Wenn wir zwei zusammen auf die Waage steigen, zeigt diese mehr Gewicht an. Wenn wir zwei aber in den entscheidenden Fragen anderer Meinung sind, addiert sich unser politisches Gewicht nicht, sondern subtrahiert sich dann, wenn wir gegenteiliger Meinung sind.

EU-Europa hat kein Gewicht. Das fehlt in Ihrem Text – oder die These, wie das änderbar sein soll….

Herzlich, Fritz Goergen

Lieber Herr Goergen,

vielen Dank für Ihren klugen Kommentar. Im Grunde sind Sie ganz meiner Meinung – wissen das aber noch nicht.

Wir beide sind uns sicher darin einig, dass jeder einzelne Teilstaat der USA, z.B. Kalifornien oder Texas, weniger weltpolitische Macht besitzt als die 50 Staaten der USA zusammen, und dass eine Vergrößerung um Kanada das globale Gewicht der Vereinigten Staaten wesentlich steigern würde. Dass diese Machtdynamik ebenso für den Übergang von europäischen Einzelstaaten zu einem Vereinigten Europa gilt, haben Sie selbst zugegeben: „Wenn wir zwei zusammen auf die Waage steigen, zeigt dieses mehr Gewicht an“.

Aber Sie haben schon recht, wir sollten uns einig sein.

Da stehen wir natürlich sofort vor der Frage, wie führt man solche Einigkeit herbei? Die USA sind in einem langsamen, keineswegs immer demokratischen Prozess zu ihrer heutigen Einheit zusammengewachsen. Wie der Historiker weiß, geschah dies unter beständigem Streit, der sie zwischendurch sogar in den schlimmsten aller Kriege, in den Bürgerkrieg, schlittern ließ. Der Prozess wäre wesentlich schneller verlaufen, wenn ein Diktator diese Vereinigung und damit auch die Vermeidung von Streit gewaltsam herbeigeführt hätte (wie in der Sowjetunion geschehen, fortgeführt unter Putin und im heutigen China).

Aufgabenliste
1. Beantworte zum Briefwechsel über Europas politisches Gewicht diese Fragen:
(a) Was geschieht laut Goergen mit dem politischen Gewicht, wenn zwei in den entscheidenden Fragen gegenteiliger Meinung sind?
(b) Welche beiden Teilstaaten der USA werden als Beispiel genannt?
(c) Welchen Krieg bezeichnet der Briefwechsel als den schlimmsten aller Kriege?
2. Gib aus dem Briefwechsel über Europas politisches Gewicht alles von „Wir beide sind“ bis hinunter zu „uns einig sein.“ wortgetreu wieder.
3. Führe den Briefwechsel über Europas politisches Gewicht im Anschluss an seinen letzten Satz fort.

Extrahierte Angaben
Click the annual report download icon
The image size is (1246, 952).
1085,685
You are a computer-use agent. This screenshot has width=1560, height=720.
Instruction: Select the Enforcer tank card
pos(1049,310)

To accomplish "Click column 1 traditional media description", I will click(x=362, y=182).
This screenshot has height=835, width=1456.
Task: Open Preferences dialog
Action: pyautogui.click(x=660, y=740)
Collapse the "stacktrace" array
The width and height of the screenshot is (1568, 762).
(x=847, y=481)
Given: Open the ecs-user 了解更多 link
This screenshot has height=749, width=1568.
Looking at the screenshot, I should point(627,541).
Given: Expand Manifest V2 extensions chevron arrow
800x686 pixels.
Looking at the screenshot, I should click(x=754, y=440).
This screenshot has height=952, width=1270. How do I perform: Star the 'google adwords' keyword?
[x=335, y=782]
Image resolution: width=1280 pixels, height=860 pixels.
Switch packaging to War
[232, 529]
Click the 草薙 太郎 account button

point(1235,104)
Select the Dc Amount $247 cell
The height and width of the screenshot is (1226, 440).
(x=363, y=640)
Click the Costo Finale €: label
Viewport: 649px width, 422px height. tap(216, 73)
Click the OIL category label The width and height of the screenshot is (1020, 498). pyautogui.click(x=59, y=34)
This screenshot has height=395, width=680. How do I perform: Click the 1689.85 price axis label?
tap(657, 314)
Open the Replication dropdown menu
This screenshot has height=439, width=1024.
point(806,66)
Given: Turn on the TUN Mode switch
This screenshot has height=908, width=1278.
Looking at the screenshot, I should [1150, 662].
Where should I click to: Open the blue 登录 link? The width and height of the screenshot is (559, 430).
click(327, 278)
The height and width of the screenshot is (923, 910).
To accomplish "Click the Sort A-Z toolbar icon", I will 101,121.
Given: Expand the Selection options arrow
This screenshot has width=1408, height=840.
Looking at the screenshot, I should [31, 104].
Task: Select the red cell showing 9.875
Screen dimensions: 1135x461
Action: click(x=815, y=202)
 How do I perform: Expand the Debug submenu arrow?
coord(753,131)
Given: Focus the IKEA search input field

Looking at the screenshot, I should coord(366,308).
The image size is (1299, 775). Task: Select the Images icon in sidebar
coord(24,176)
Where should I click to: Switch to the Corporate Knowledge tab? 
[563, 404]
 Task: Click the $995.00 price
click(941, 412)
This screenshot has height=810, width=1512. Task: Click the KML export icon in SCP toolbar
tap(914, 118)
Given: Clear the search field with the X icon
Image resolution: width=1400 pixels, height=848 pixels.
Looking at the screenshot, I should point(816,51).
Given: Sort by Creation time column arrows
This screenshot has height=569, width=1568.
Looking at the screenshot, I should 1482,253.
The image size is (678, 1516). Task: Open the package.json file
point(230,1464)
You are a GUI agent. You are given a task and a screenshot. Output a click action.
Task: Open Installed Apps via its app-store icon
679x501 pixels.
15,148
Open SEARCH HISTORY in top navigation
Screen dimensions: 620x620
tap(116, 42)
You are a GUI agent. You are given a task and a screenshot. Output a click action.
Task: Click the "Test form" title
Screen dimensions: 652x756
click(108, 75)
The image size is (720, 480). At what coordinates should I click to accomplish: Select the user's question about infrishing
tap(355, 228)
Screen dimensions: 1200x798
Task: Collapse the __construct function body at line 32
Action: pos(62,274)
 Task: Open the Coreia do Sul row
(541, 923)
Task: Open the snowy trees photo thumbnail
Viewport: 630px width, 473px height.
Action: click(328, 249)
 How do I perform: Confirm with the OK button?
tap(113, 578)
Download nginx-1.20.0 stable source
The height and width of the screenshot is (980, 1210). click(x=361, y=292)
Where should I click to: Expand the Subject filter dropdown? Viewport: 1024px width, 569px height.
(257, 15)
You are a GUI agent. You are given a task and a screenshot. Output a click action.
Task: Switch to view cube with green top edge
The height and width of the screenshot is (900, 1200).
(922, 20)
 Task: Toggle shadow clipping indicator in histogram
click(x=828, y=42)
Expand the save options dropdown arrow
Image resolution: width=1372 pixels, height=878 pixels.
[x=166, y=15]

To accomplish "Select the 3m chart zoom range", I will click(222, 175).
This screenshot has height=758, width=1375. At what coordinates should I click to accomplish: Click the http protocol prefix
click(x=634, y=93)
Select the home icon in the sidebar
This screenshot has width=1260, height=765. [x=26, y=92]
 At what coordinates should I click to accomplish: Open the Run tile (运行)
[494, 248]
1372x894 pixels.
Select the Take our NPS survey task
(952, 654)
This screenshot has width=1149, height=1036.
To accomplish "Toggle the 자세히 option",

Antworten
1.
(a) Es addiert sich nicht, sondern subtrahiert sich.
(b) Kalifornien und Texas.
(c) Den Bürgerkrieg.

2.
Wir beide sind uns sicher darin einig, dass jeder einzelne Teilstaat der USA, z.B. Kalifornien oder Texas, weniger weltpolitische Macht besitzt als die 50 Staaten der USA zusammen, und dass eine Vergrößerung um Kanada das globale Gewicht der Vereinigten Staaten wesentlich steigern würde. Dass diese Machtdynamik ebenso für den Übergang von europäischen Einzelstaaten zu einem Vereinigten Europa gilt, haben Sie selbst zugegeben: „Wenn wir zwei zusammen auf die Waage steigen, zeigt dieses mehr Gewicht an“.

Aber Sie haben schon recht, wir sollten uns einig sein.

3.
Sie, lieber Herr Goergen, sind ein Kämpfer für die Demokratie, deswegen muss Ihnen ein langsamer, demokratischer Prozess, selbst begleitet von ständigem Streit, natürlich viel lieber sein als der diktatorische Ukas eines Stalin, Putin oder Xi. Und genau deswegen werden Sie mir beipflichten, dass die EU in den wenigen Jahrzehnten ihres Bestehens gut daran tat, den Weg der USA einzuschlagen – und nicht den Russlands oder Chinas.

Es ist wahr, die EU handelt nicht immer demokratisch – das lässt sich genauso wenig von der zweihundertjährigen Geschichte der USA behaupten – aber wenn die Union damit das von ihnen so entschieden kritisierte Zerren und Streiten abmildern kann, das zum Wesen jeder funktionierenden Demokratie gehört, müsste das eigentlich in ihrem Sinne sein.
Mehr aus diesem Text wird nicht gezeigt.